Abstract
Candida dubliniensis, an emerging fungal pathogen, is the closest known species to the established pathogenic species Candida albicans. Despite the fact that these two species share > 80% genome sequence identity, they exhibit distinct properties such as less hyphal growth, reduced pathogenicity and increased sensitivity to sodium stress and elevated temperatures in C. dubliniensis compared with C. albicans. It is, however, largely unknown whether signaling pathways are conserved in the two Candida species. Calcineurin signaling is known to be required for hyphal growth in Cryptococcus neoformans and Aspergillus fumigatus but remains elusive in C. albicans. Our recent study showed that calcineurin plays a clearly demonstrable role in controlling hyphal growth, drug tolerance and virulence in C. dubliniensis. Here, we extend our studies and show that calcineurin is conserved in controlling endoplasmic reticulum stress but distinct in governing pH homeostasis. Furthermore, we demonstrate that azole or echinocandin drugs in combination with the calcineurin inhibitor FK506 exhibit a synergistic effect against C. dubliniensis wild-type and echinocandin-resistant strains. The involvement of calcineurin in a variety of fungal virulence attributes and as a target for fungicidal synergism with azoles and echinocandins highlights the potential of combination therapy with calcineurin inhibitors for treating Candida infections.

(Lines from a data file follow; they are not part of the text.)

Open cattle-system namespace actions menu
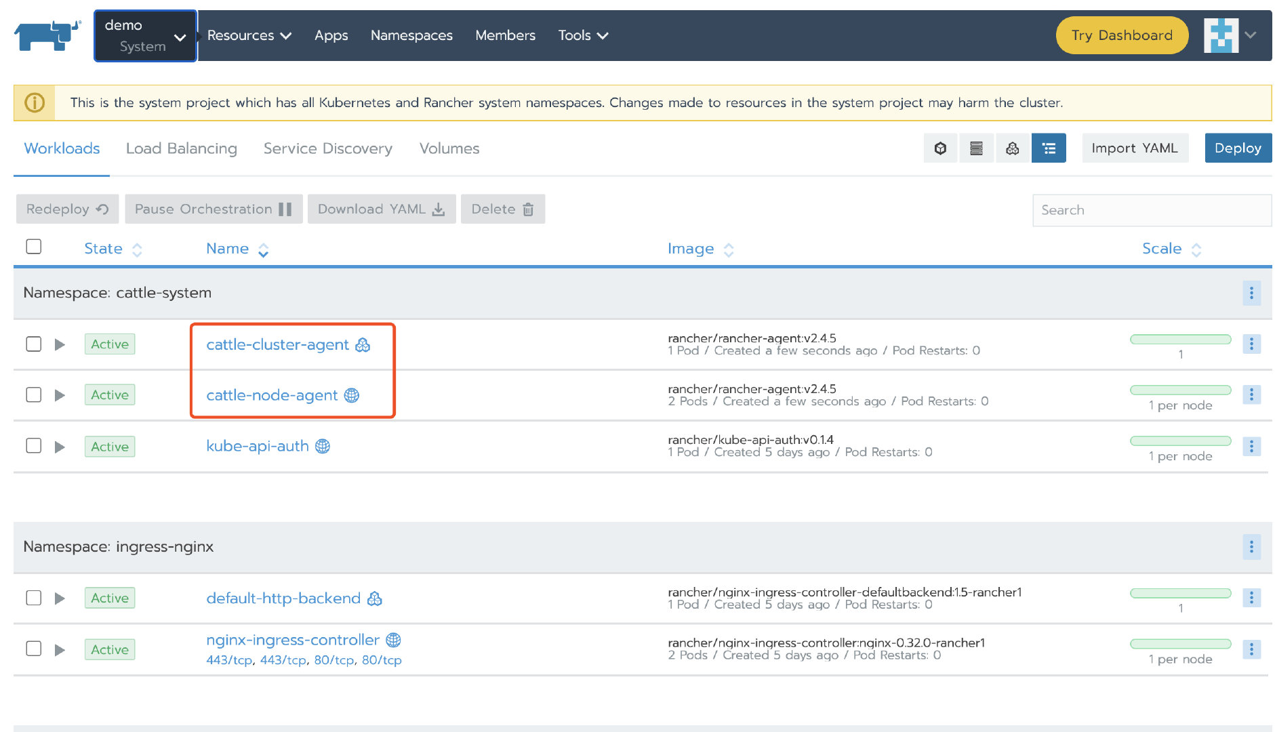The height and width of the screenshot is (732, 1275). (x=1251, y=293)
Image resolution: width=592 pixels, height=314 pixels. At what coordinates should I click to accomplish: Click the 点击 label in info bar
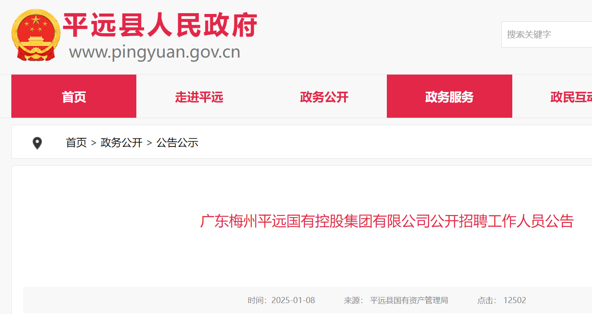point(487,300)
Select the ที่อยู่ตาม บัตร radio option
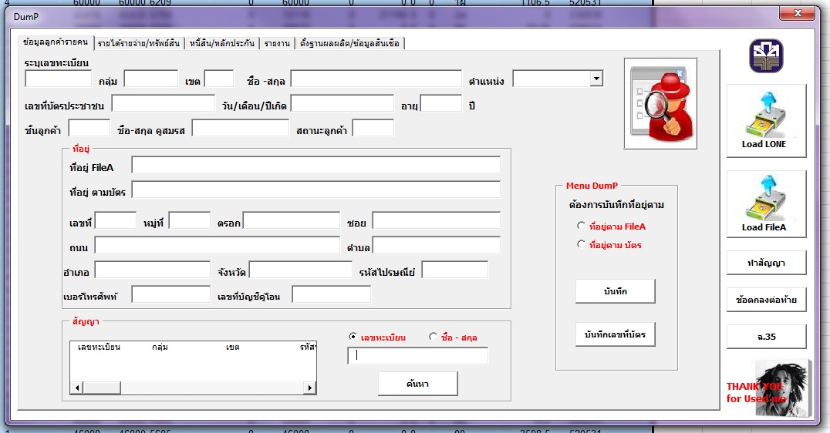 [x=582, y=245]
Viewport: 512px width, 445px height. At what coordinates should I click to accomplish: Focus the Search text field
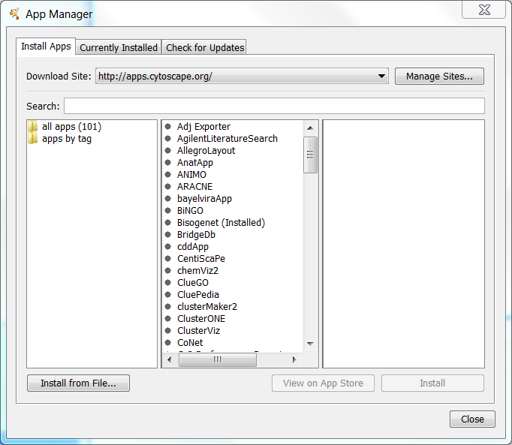(x=274, y=106)
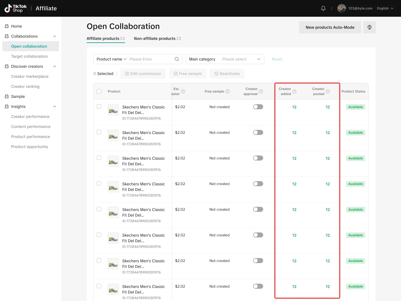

Calcineurin is a eukaryotic Ca2+-calmodulin-dependent serine/threonine specific protein phosphatase that is required for fungal virulence in a variety of human fungal pathogens including C. albicans,Citation1-Citation3 C. neoformans,Citation4,Citation5 and A. fumigatus.Citation6 We recently investigated the role of calcineurin in Candida dubliniensis, a sibling species of C. albicans that often infects the oral cavities of immunocompromised patients, such as those with HIV/AIDS.Citation7,Citation8 In C. dubliniensis, we found that calcineurin is required for cell wall integrity, hyphal growth, serum survival and virulence.Citation9 Calcineurin played a greater role in serum survival of C. albicans compared with C. dubliniensisCitation9 (). Similar to results in C. albicans, the calcineurin downstream target Crz1 was not required for serum survival in C. dubliniensis. Furthermore, calcineurin and crz1/crz1 mutants had reduced tolerance to azole and echinocandin antifungal drugs in both species ().
Figure 1. Comparison of the calcineurin pathway in C. albicans and C. dubliniensis. The roles of calcineurin and Crz1 in hyphal growth are unclear in C. albicans (dotted arrows) while their roles in hyphal growth of C. dubliniensis (right panel) are demonstrable. Calcineurin is required for virulence in both Candida species. ER stress responses are controlled by Crz1-dependent and Crz1-independent calcineurin signaling in C. albicans and C. dubliniensis, respectively. Drug tolerance and alkaline pH homeostasis are governed by the Crz1-dependent calcineurin pathway in both Candida species. C. dubliniensis calcineurin plays a larger role (bold arrow) in controlling acidic pH homeostasis compared with C. albicans. In C. albicans calcineurin plays a greater role (bold arrow) in serum survival compared with C. dubliniensis.
While C. albicans is still the major cause of Candida infections, C. dubliniensis now causes 2 to 7% of all clinical cases of candidemia.Citation10,Citation11 C. dubliniensis isolates are susceptible to azole antifungal drugs but can rapidly develop resistance during clinical therapy. Thus, it is important to explore novel therapies and drug combinations for treatment. Studies in C. albicans have shown that calcineurin is required for azole and/or echinocandin tolerance.Citation12 Here, we demonstrate that FK506 exhibits synergism with fluconazole, posaconazole, and caspofungin based on in vitro minimum inhibitory concentration (MIC) and checkerboard assays against a wild-type and an echinocandin-resistant strain, suggesting the potential for drug combination therapy.
We are also interested in further characterizing the roles of calcineurin, especially with respect to endoplasmic reticulum (ER) stress and pH homeostasis. The ability to switch to hyphal growth in response to ER stress and to maintain pH homeostasis are both critical for virulence of C. albicans.Citation13 Previously, we found that calcineurin and Crz1 are required for hyphal growth in C. dubliniensis on nutrient limiting media.Citation9 However, the roles of calcineurin and Crz1 in C. albicans hyphal growth remain unclear with conflicting data reported on possible roles of calcineurin and Crz1 in C. albicans morphogenesis ().Citation2,Citation3,Citation12,Citation14 Here, we characterize two stress responses associated with hyphal growth in C. dubliniensis and C. albicans.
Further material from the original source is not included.